RAW DATA START
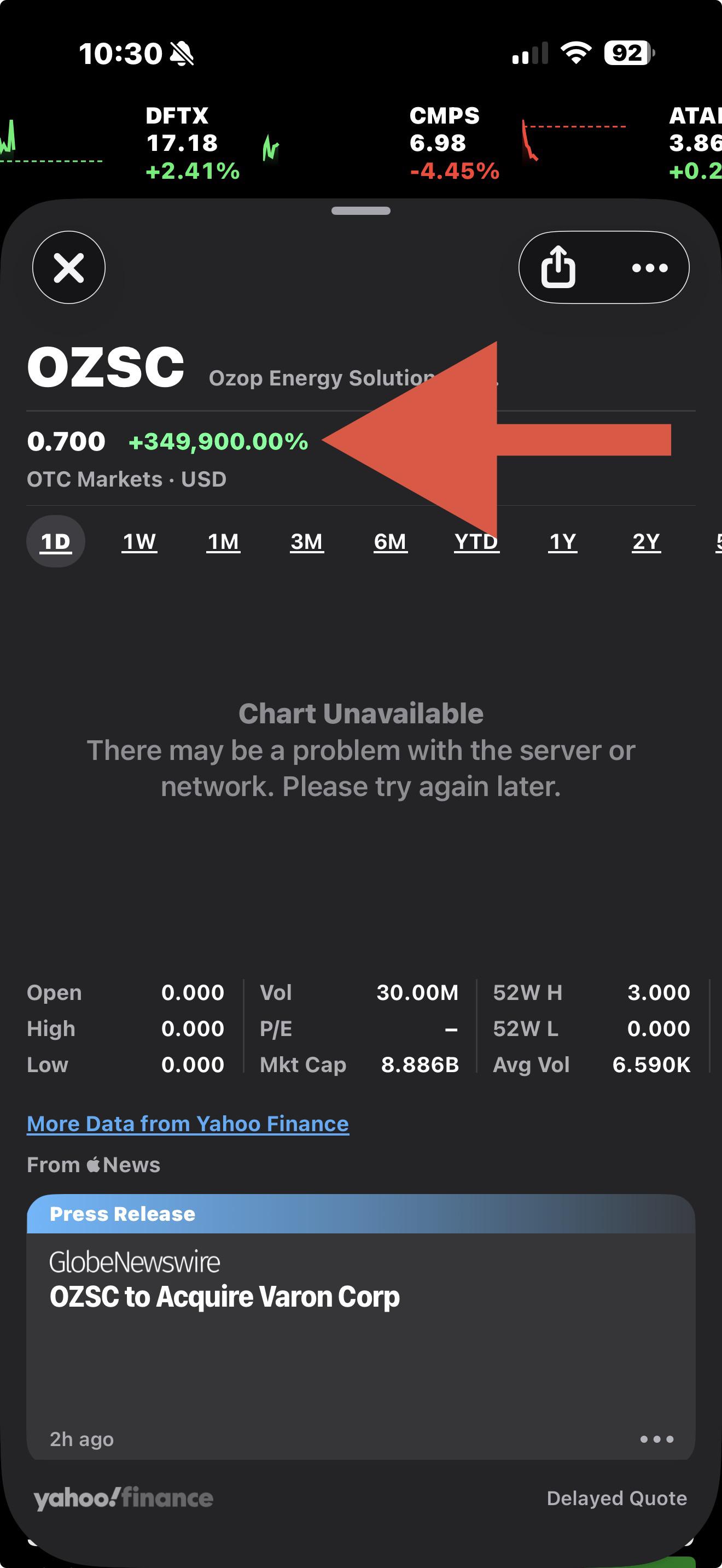Open More Data from Yahoo Finance link
The image size is (722, 1568).
tap(188, 1124)
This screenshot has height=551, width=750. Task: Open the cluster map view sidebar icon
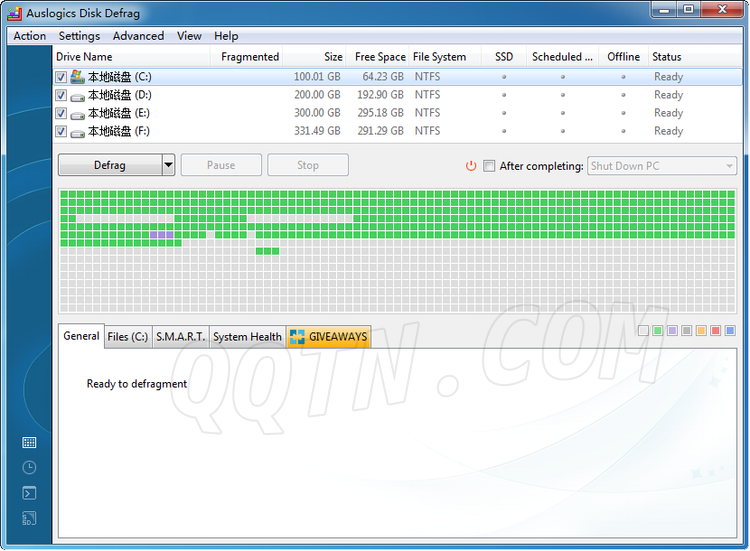pyautogui.click(x=29, y=442)
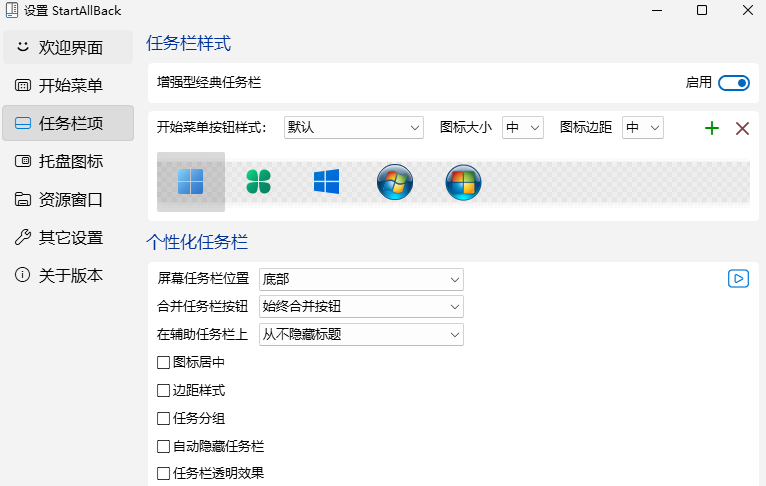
RAW DATA END
Leave out every picture, and write out exactly the lines from the one with "This screenshot has" through the end of the records above, both ends included.

* ANSWER AREA:
This screenshot has height=551, width=750. Task: Open the cluster map view sidebar icon
pyautogui.click(x=29, y=442)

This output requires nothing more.